Problem details =>
Write the records below out in full, character for character, with no pictures.

Saved data entries =>
┄┄┄┄┄┄┄┄┄┄

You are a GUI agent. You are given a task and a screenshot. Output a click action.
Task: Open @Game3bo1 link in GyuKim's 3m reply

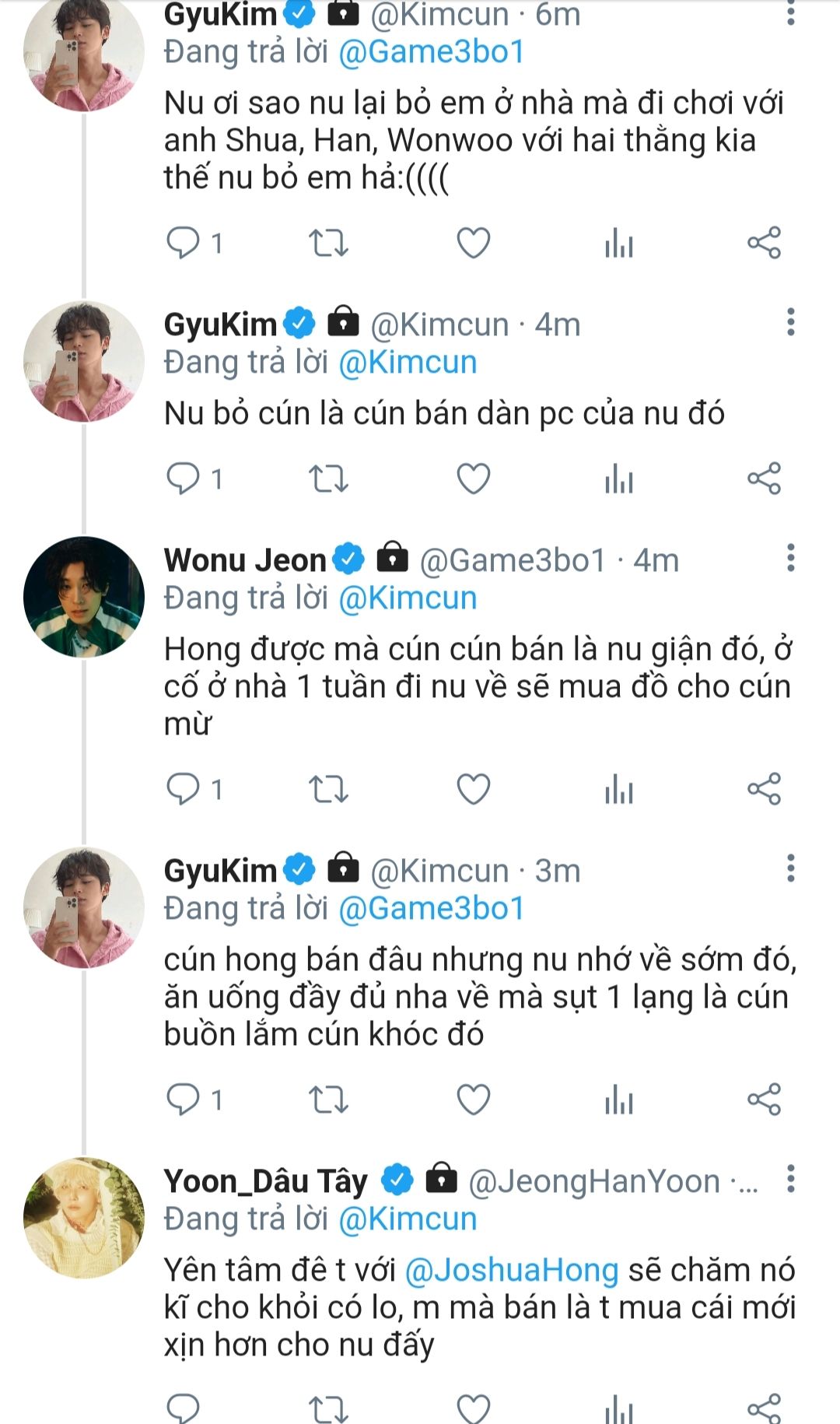coord(432,909)
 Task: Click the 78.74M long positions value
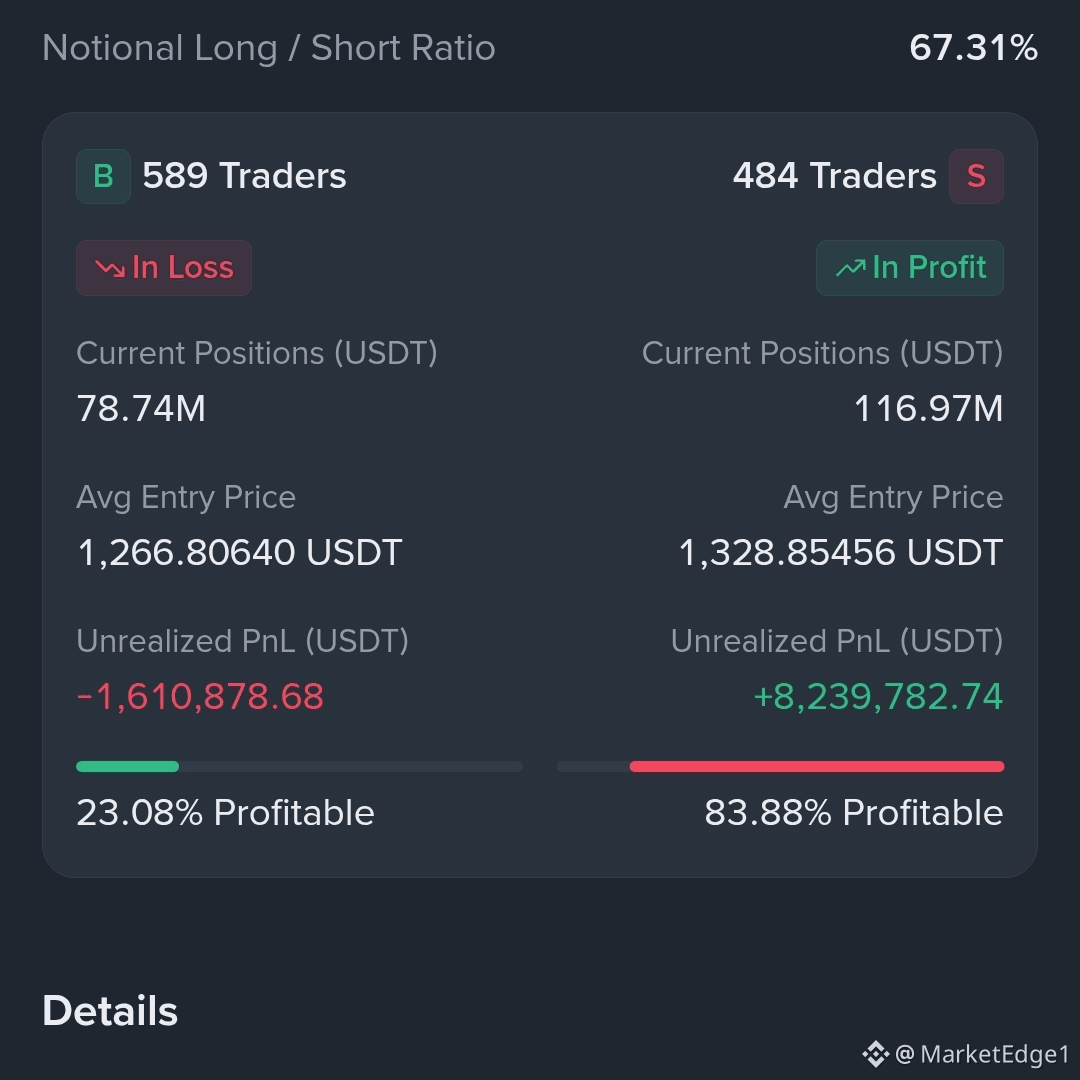coord(141,408)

┄┄┄┄┄┄┄┄┄┄

Completed task =>
You are a GUI agent. You are given a task and a screenshot. Output a click action.
Task: Open @Game3bo1 link in GyuKim's 3m reply

coord(432,909)
 Task: Click the 78.74M long positions value
coord(141,408)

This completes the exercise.